# Samba Mounting Issues

## Utoxin

Sometime in the last day, I updated a package (not sure which one, I did --update world) and it seems to have half-broken smbfs mounts. I have my /etc/fstab set up with the following lines for my samba mounts:

```

//helium/mthmarketing  /mnt/mthmarketing  smbfs  noauto,noatime,user,username=fakeuser,password=fakepassword,uid=100  1 1

//helium/includes      /mnt/includes      smbfs  noauto,noatime,user,username=fakeuser,password=fakepassword,uid=100  1 1

//helium/sites         /mnt/sites         smbfs  noauto,noatime,user,username=fakeuser,password=fakepassword,uid=100  1 1                                             

```

Mounting them as a nonroot user works fine. However, when I attempt to unmount them, it says that only a root user can do that, and when I look at my /etc/mtab, this is what I see:

```

//helium/includes /mnt/includes smbfs  0 0

//helium/mthmarketing /mnt/mthmarketing smbfs  0 0

```

Any ideas?

----------

## Utoxin

*bumping this back up to the top if the list*

----------

## Vlad

I'm not positive, but I think you have to change the "user" option to "users".

From the mount manual file:

```

              user   Allow an ordinary user  to  mount  the  file

                     system.   The  name  of the mounting user is

                     written to mtab so that he can  unmount  the

                     file  system again.  This option implies the

                     options noexec, nosuid,  and  nodev  (unless

                     overridden  by subsequent options, as in the

                     option line user,exec,dev,suid).

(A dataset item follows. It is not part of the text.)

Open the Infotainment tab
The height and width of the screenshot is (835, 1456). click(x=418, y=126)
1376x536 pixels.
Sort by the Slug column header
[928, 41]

              users  Allow every user to mount  and  unmount  the

                     file   system.    This  option  implies  the

                     options noexec, nosuid,  and  nodev  (unless

                     overridden  by subsequent options, as in the

                     option line users,exec,dev,suid).

```

----------

## Utoxin

I disagree. The user option should work. What's happening is that it isn't writing the users id to the mtab file, so it doesn't think I can unmount it.

----------